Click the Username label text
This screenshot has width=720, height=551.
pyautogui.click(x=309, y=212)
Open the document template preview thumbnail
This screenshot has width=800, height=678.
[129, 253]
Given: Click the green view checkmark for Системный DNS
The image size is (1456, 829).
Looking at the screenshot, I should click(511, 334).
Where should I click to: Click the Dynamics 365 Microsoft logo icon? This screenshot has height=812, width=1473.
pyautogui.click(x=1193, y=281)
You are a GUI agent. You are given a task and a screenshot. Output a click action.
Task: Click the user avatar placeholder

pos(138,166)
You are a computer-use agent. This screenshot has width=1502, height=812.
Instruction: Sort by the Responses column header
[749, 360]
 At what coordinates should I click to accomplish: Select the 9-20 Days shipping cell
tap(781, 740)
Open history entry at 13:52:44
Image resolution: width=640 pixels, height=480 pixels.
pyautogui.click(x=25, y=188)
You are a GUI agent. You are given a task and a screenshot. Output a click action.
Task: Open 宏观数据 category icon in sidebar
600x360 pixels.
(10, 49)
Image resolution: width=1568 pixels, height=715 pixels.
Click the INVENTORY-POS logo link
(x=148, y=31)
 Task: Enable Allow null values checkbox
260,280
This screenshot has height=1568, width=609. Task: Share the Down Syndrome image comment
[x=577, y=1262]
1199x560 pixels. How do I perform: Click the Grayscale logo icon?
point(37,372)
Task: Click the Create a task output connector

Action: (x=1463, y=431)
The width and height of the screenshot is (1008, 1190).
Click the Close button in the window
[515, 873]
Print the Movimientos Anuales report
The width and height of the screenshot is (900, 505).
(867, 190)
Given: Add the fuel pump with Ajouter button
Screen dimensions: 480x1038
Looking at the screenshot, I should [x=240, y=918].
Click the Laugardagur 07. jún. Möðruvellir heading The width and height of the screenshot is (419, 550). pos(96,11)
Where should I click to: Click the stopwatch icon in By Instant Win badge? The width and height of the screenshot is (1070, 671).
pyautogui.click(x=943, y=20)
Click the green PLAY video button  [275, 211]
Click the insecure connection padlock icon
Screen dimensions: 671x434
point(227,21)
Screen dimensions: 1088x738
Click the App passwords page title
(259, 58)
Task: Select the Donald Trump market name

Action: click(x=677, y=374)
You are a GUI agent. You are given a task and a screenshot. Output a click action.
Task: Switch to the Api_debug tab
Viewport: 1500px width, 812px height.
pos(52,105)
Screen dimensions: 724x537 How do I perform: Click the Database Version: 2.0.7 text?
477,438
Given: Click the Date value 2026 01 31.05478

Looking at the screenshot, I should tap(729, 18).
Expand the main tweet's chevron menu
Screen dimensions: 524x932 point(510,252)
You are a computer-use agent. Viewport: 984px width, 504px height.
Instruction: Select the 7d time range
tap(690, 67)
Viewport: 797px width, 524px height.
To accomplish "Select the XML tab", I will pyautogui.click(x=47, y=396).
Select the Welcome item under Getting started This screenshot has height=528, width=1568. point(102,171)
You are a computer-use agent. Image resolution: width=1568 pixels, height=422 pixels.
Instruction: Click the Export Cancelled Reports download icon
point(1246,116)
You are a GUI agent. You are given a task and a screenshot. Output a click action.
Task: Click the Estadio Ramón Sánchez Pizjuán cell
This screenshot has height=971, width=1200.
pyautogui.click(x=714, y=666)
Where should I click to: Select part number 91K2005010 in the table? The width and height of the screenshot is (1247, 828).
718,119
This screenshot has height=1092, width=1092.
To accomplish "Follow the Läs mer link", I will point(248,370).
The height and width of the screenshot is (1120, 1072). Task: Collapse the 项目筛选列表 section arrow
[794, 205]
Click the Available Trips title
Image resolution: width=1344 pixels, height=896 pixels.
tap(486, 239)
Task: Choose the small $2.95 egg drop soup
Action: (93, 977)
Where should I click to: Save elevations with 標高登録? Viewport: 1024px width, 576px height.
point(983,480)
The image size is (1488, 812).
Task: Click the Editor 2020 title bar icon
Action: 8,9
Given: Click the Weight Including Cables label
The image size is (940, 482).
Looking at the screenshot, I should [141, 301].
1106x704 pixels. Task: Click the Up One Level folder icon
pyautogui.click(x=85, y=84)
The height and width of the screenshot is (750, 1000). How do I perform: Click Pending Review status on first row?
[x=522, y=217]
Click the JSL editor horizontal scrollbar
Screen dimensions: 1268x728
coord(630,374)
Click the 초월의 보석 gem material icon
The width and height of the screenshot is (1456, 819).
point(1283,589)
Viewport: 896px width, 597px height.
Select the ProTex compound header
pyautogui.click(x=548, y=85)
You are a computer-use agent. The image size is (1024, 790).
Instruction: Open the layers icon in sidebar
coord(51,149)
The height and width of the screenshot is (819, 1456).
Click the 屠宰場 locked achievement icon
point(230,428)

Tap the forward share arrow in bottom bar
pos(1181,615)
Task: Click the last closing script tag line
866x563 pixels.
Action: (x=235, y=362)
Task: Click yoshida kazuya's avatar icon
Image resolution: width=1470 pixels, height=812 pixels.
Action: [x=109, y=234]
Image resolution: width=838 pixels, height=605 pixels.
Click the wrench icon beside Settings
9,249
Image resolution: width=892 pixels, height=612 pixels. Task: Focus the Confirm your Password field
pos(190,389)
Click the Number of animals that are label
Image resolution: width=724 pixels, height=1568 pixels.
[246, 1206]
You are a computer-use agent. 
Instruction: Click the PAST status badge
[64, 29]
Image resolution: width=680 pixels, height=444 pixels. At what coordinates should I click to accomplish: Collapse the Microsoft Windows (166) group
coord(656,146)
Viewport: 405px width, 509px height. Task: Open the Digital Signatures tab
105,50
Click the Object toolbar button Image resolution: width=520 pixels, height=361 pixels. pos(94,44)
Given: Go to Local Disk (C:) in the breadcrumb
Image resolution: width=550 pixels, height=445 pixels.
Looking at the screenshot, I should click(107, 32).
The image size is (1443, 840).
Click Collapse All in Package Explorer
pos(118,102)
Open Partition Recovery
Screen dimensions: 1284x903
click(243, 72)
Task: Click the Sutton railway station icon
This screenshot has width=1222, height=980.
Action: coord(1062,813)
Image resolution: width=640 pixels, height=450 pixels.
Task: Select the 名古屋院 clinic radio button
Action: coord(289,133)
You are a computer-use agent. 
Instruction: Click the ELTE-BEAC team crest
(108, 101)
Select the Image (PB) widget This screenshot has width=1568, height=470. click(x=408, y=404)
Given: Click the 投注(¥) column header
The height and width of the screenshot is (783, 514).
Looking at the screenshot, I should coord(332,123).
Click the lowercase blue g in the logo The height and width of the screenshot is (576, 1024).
####################
# ACTION ITEM
Beginning with the line that has "Screen dimensions: 1088x738" and ending with the line that has "Task: Switch to the Api_debug tab", set down the lines above exactly and include no others.

# ANSWER BOX
Screen dimensions: 1088x738
Click the App passwords page title
(259, 58)
Task: Select the Donald Trump market name

Action: click(x=677, y=374)
You are a GUI agent. You are given a task and a screenshot. Output a click action.
Task: Switch to the Api_debug tab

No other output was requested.